With its clear introduction, the book is likely to be interesting and accessible to undergraduate students, as well as graduate students and academics. It also may appeal to the clinicians, scientists, and policy makers who, along with patients, form the focus of contributors’ ethnographic work, enabling them explore the heterogeneity of sometimes taken-for-granted categories like cancer or care.
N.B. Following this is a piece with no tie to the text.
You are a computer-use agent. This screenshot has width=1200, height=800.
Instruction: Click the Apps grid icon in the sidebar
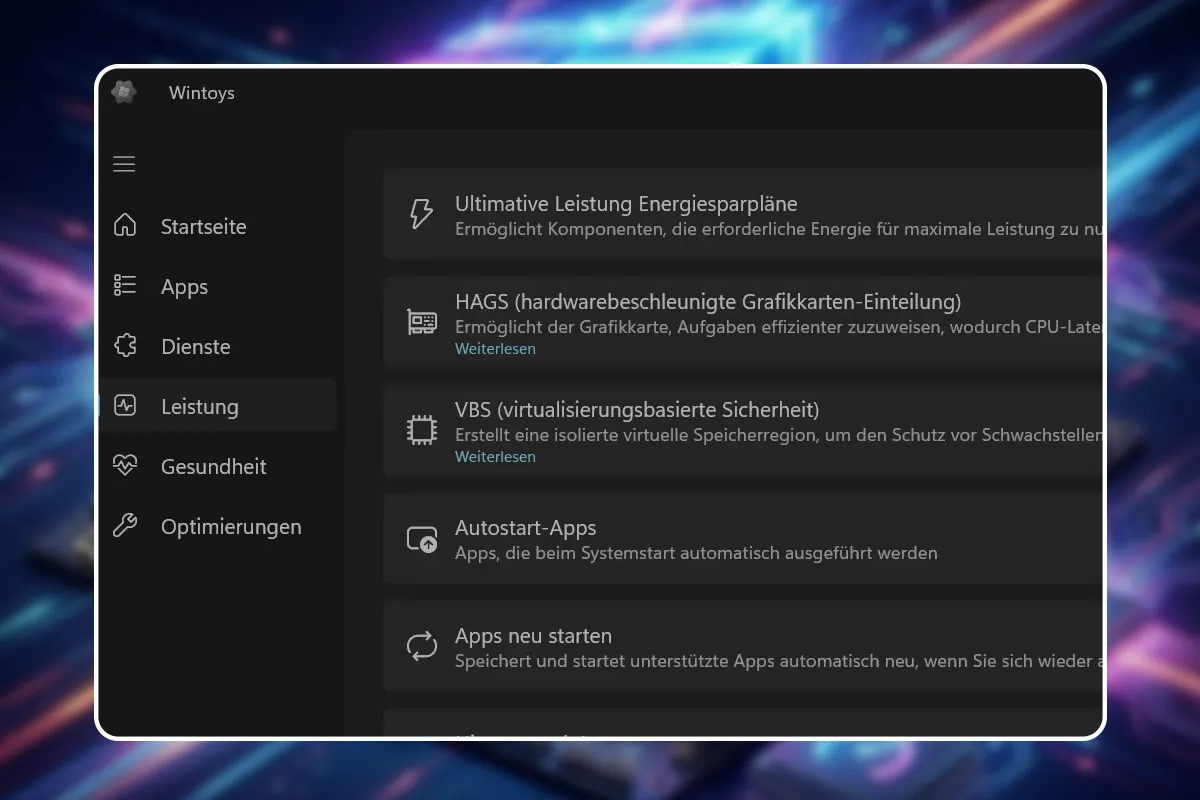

Many contributors made the “flow of support and engagement” (15) between researchers and research participants clear, with several describing efforts made to meet the immediate needs of the people in marginalized communities with whom scholars worked. What is largely implicit here, however, is the flow of support between anthropological researchers and biomedical organizations. Analysis of the authors’ acknowledgments highlights that many were at least partially funded by biomedical funding bodies. This complex relationship between medical anthropologists and medicine requires ethnographic attention; biomedical practitioners’ funding of research into “social issues” such as inequality has a particular history that felt taken for granted here. Exploring the expectations and assumptions of the organizations funding much of this work would have served to situate the book better in the context of a recent emphasis on “inequalities” that reaches far beyond our discipline. Nevertheless, the book makes a valuable contribution to a long history of anthropological work on the diverse diseases that get called “cancer” and the variable experiences of the people who work to prevent, treat, and live with them.
Reference
Wild, Christopher P. 2019. “ Social Inequalities and Cancer: The Imperative to Act.” In Reducing Social Inequalities in Cancer: Evidence and Priorities for Research, edited by Salvatore Vaccarella, Joannie Lortet-Tieulent, Rodolfo Saracci, David I. Conway, Kurt Straif and Christopher P. Wild, 1–6. Lyon, France: National Agency for Research on Cancer.